The St Scholastica Day riot took place in Oxford, England, on 10 February 1355, Saint Scholastica's Day. The disturbance began when two students from the University of Oxford complained about the quality of wine served to them in the Swindlestock Tavern, which stood on Carfax, in the centre of the town. The students quarrelled with the taverner; the argument quickly escalated to blows. The inn's customers joined in on both sides, and the resulting melee turned into a riot. The violence started by the bar brawl continued over three days, with armed gangs coming in from the countryside to assist the townspeople. University halls and students' accommodation were raided and the inhabitants murdered; there were some reports of clerics being scalped. Around 30 townsfolk were killed, as were up to 63 members of the university.

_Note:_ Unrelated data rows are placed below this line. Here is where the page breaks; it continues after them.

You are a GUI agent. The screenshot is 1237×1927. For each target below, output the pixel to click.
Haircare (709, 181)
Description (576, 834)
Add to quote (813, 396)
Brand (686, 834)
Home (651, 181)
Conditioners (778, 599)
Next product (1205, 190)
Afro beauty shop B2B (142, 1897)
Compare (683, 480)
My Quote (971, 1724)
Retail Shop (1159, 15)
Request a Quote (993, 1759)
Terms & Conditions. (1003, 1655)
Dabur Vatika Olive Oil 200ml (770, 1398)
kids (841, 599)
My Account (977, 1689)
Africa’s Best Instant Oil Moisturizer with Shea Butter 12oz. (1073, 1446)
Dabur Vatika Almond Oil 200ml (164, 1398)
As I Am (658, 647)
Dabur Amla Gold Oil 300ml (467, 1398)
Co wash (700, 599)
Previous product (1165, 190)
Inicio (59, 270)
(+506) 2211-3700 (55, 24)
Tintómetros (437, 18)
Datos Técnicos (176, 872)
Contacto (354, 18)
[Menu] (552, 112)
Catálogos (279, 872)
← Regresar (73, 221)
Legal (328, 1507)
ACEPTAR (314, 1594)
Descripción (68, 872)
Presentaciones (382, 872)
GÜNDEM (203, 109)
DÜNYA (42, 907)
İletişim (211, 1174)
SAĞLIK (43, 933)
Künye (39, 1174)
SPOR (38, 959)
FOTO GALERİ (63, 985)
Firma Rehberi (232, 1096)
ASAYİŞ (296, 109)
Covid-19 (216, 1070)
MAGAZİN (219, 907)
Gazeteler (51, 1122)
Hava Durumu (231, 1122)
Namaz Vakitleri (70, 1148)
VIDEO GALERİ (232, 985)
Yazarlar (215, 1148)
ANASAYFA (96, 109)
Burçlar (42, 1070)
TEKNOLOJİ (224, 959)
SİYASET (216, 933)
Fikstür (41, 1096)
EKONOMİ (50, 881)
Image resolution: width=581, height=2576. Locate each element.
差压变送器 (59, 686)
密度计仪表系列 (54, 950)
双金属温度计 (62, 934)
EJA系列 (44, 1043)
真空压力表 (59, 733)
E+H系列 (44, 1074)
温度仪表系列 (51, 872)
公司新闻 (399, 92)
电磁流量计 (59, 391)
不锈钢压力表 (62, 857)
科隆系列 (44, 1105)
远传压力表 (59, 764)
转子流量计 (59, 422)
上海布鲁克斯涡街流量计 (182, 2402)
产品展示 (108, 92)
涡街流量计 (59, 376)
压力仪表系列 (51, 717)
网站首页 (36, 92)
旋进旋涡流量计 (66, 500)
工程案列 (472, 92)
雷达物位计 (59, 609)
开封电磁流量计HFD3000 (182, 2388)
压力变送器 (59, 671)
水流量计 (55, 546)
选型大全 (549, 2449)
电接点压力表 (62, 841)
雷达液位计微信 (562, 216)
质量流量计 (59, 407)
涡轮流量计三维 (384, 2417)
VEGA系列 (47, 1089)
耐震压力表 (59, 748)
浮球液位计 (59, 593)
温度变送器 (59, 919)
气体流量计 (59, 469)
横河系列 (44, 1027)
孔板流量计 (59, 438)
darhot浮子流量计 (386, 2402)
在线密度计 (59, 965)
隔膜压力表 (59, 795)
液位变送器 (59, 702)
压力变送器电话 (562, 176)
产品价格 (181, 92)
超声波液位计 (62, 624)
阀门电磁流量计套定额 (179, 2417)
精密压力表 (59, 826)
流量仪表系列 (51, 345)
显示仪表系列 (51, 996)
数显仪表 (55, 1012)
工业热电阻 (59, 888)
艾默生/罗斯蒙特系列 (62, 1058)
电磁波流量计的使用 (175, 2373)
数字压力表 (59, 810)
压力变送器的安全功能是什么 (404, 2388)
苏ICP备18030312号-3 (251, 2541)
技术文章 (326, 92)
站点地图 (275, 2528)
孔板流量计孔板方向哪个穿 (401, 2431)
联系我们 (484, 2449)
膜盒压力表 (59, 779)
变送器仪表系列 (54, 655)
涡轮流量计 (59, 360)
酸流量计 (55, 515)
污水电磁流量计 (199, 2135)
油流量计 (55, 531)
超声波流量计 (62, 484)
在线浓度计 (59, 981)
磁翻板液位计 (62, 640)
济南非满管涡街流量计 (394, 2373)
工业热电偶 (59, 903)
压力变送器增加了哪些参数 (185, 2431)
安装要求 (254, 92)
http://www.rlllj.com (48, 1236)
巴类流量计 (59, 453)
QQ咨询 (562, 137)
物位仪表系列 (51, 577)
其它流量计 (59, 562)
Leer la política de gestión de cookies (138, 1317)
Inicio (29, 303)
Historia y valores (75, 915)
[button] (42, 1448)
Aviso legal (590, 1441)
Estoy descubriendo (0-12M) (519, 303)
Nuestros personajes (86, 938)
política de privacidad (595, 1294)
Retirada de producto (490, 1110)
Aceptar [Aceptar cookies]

Violent disagreements between townspeople and students had arisen several times previously, and 12 of the 29 coroners' courts held in Oxford between 1297 and 1322 concerned murders by students. The University of Cambridge was established in 1209 by scholars who left Oxford following the lynching of two students by the town's citizens.

King Edward III sent judges to the town with commissions of oyer and terminer to determine what had gone on and to advise what steps should be taken. He came down on the side of the university authorities, who were given additional powers and responsibilities to the disadvantage of the town's authorities. The town was fined 500 marks and its mayor and bailiffs were sent to the Marshalsea prison in London. John Gynwell, the Bishop of Lincoln, imposed an interdict on the town for one year, which banned all religious practices, including services (except on key feast days), burials and marriages; only baptisms of young children were allowed.

An annual penance was imposed on the town: each year, on St Scholastica's Day, the mayor, bailiffs and sixty townspeople were to attend a Mass at the University Church of St Mary the Virgin for those killed; the town was also made to pay the university a fine of one penny for each scholar killed. The practice was dropped in 1825; in 1955—the 600th anniversary of the riots—in an act of conciliation the mayor was given an honorary degree and the vice-chancellor was made an honorary freeman of the city.